Marchand was assessed a five-minute major and given a game misconduct for clipping Salo at 18:47 of the second period Saturday, ducking just as the two collided on the ice so instead of a shoulder-to-shoulder hit, Marchand hit Salo’s legs and flipped him over.
“I personally believe with Brad that it was more of an instinctual move. …,” Neely said in his weekly interview on Boston sports radio station 98.5 The Sports Hub. “From my perspective I don’t think Brad’s the type of player that’s going to go out there and intentionally try to hurt somebody.”
Neely wasn’t surprised Marchand was suspended for the hit (Neely called it more of a “duck” than a “hit”), but he thought the second-year player would get a couple of games, not five.
Despite the suspension, Neely said he was not going to ask Marchand to change his game, just make smarter decisions at times.
“There certainly is an element to his game that makes him a successful player in this league. We have to be careful with trying to put the reins on him too much,” Neely said. “There are certainly areas where he’s crosses the line. The league has addressed that on a couple of occasions this year. They’ve addressed it again. Brad’s just got to make better decisions out there.”
Neely also took a shot at Canucks coach Alain Vigneault, who said Marchand “plays to hurt players” and that “someday he’s going to get it.”

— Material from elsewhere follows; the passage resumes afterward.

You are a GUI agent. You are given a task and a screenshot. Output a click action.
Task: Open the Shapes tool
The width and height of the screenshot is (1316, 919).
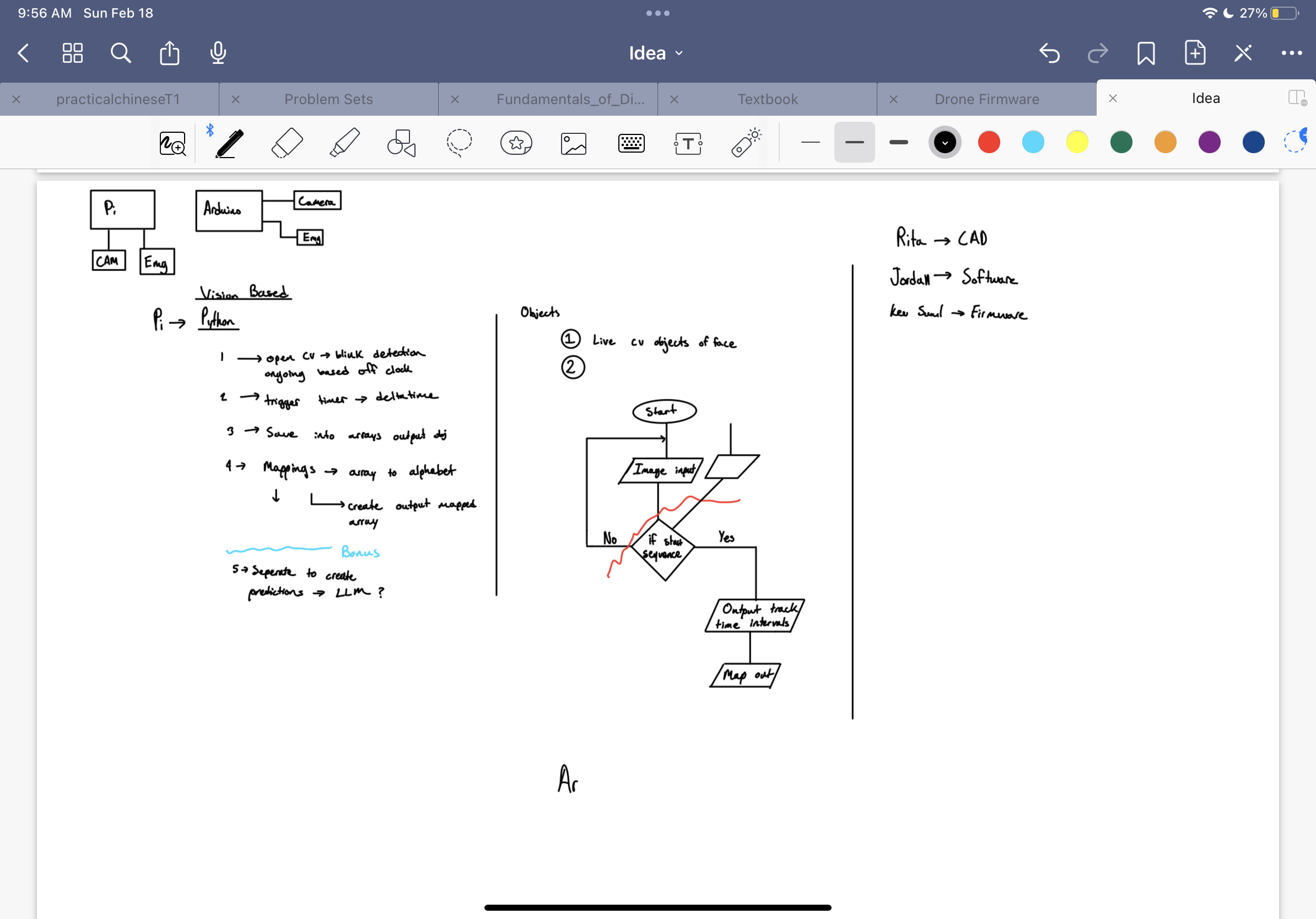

“It’s irresponsible, to be honest with you,” Neely said of Vigneault’s comments. “I think the league has had enough issues in recent history where coaches shouldn’t be making comments like that, especially about other players and in that fashion. If the league hasn’t already had a conversation with him, I would expect something like that to draw the attention of the league and to have a conversation with their coach.”